- Enregistrements fournis:
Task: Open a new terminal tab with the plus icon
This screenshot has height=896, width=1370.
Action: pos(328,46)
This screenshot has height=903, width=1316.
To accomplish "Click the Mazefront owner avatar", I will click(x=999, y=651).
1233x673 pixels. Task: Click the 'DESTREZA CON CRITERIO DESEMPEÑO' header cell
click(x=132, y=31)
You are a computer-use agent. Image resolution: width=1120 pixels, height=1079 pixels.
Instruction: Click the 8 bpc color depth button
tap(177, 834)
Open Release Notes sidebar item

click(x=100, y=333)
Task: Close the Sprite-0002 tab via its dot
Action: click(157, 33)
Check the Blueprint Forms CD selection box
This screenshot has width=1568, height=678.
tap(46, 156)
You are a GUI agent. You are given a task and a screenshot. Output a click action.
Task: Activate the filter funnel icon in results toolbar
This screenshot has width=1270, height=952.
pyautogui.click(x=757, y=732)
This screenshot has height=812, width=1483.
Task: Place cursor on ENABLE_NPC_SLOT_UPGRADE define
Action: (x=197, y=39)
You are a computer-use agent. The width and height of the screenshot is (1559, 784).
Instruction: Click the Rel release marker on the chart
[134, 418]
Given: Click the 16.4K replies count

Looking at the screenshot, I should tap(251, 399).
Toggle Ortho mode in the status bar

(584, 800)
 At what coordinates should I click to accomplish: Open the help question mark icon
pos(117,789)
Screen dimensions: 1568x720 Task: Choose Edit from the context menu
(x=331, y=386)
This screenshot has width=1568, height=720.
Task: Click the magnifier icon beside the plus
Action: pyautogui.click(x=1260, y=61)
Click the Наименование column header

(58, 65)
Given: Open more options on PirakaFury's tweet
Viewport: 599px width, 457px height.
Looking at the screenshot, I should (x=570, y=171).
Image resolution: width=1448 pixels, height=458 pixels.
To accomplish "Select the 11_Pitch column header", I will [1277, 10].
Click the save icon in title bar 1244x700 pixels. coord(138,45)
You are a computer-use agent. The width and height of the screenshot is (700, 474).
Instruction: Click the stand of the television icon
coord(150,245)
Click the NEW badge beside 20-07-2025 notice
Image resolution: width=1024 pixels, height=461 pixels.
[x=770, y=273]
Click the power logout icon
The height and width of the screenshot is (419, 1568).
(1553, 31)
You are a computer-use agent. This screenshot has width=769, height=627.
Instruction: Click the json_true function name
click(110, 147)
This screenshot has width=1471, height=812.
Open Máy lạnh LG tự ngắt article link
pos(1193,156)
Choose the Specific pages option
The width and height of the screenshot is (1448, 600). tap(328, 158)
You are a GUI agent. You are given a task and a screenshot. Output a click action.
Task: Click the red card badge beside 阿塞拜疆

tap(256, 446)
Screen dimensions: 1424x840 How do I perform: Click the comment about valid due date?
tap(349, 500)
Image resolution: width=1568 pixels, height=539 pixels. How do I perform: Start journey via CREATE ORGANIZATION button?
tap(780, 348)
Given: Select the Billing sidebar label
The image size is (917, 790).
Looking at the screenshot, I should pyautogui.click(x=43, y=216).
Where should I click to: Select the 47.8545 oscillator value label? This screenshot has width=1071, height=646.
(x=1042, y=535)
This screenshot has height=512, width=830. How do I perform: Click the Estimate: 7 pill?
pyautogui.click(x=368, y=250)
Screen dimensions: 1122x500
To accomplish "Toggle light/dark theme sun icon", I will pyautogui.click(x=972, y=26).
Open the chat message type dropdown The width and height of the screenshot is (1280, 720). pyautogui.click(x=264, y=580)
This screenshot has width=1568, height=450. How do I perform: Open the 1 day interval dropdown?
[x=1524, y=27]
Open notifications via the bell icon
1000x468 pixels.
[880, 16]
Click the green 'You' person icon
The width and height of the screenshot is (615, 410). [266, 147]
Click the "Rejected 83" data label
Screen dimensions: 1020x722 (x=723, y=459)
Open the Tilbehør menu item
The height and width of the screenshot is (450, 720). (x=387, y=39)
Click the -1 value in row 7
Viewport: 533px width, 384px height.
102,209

- Détails de l'exercice:
Recopiez à l'identique toutes les lignes des enregistrements ci-dessus, du premier au dernier.

- Réponse de l'exercice:
Task: Open a new terminal tab with the plus icon
This screenshot has height=896, width=1370.
Action: pos(328,46)
This screenshot has height=903, width=1316.
To accomplish "Click the Mazefront owner avatar", I will click(x=999, y=651).
1233x673 pixels. Task: Click the 'DESTREZA CON CRITERIO DESEMPEÑO' header cell
click(x=132, y=31)
You are a computer-use agent. Image resolution: width=1120 pixels, height=1079 pixels.
Instruction: Click the 8 bpc color depth button
tap(177, 834)
Open Release Notes sidebar item

click(x=100, y=333)
Task: Close the Sprite-0002 tab via its dot
Action: click(157, 33)
Check the Blueprint Forms CD selection box
This screenshot has width=1568, height=678.
tap(46, 156)
You are a GUI agent. You are given a task and a screenshot. Output a click action.
Task: Activate the filter funnel icon in results toolbar
This screenshot has width=1270, height=952.
pyautogui.click(x=757, y=732)
This screenshot has height=812, width=1483.
Task: Place cursor on ENABLE_NPC_SLOT_UPGRADE define
Action: (x=197, y=39)
You are a computer-use agent. The width and height of the screenshot is (1559, 784).
Instruction: Click the Rel release marker on the chart
[134, 418]
Given: Click the 16.4K replies count

Looking at the screenshot, I should tap(251, 399).
Toggle Ortho mode in the status bar

(584, 800)
 At what coordinates should I click to accomplish: Open the help question mark icon
pos(117,789)
Screen dimensions: 1568x720 Task: Choose Edit from the context menu
(x=331, y=386)
This screenshot has width=1568, height=720.
Task: Click the magnifier icon beside the plus
Action: pyautogui.click(x=1260, y=61)
Click the Наименование column header

(58, 65)
Given: Open more options on PirakaFury's tweet
Viewport: 599px width, 457px height.
Looking at the screenshot, I should (x=570, y=171).
Image resolution: width=1448 pixels, height=458 pixels.
To accomplish "Select the 11_Pitch column header", I will [1277, 10].
Click the save icon in title bar 1244x700 pixels. coord(138,45)
You are a computer-use agent. The width and height of the screenshot is (700, 474).
Instruction: Click the stand of the television icon
coord(150,245)
Click the NEW badge beside 20-07-2025 notice
Image resolution: width=1024 pixels, height=461 pixels.
[x=770, y=273]
Click the power logout icon
The height and width of the screenshot is (419, 1568).
(1553, 31)
You are a computer-use agent. This screenshot has width=769, height=627.
Instruction: Click the json_true function name
click(110, 147)
This screenshot has width=1471, height=812.
Open Máy lạnh LG tự ngắt article link
pos(1193,156)
Choose the Specific pages option
The width and height of the screenshot is (1448, 600). tap(328, 158)
You are a GUI agent. You are given a task and a screenshot. Output a click action.
Task: Click the red card badge beside 阿塞拜疆

tap(256, 446)
Screen dimensions: 1424x840 How do I perform: Click the comment about valid due date?
tap(349, 500)
Image resolution: width=1568 pixels, height=539 pixels. How do I perform: Start journey via CREATE ORGANIZATION button?
tap(780, 348)
Given: Select the Billing sidebar label
The image size is (917, 790).
Looking at the screenshot, I should pyautogui.click(x=43, y=216).
Where should I click to: Select the 47.8545 oscillator value label? This screenshot has width=1071, height=646.
(x=1042, y=535)
This screenshot has height=512, width=830. How do I perform: Click the Estimate: 7 pill?
pyautogui.click(x=368, y=250)
Screen dimensions: 1122x500
To accomplish "Toggle light/dark theme sun icon", I will pyautogui.click(x=972, y=26).
Open the chat message type dropdown The width and height of the screenshot is (1280, 720). pyautogui.click(x=264, y=580)
This screenshot has width=1568, height=450. How do I perform: Open the 1 day interval dropdown?
[x=1524, y=27]
Open notifications via the bell icon
1000x468 pixels.
[880, 16]
Click the green 'You' person icon
The width and height of the screenshot is (615, 410). [266, 147]
Click the "Rejected 83" data label
Screen dimensions: 1020x722 (x=723, y=459)
Open the Tilbehør menu item
The height and width of the screenshot is (450, 720). (x=387, y=39)
Click the -1 value in row 7
Viewport: 533px width, 384px height.
102,209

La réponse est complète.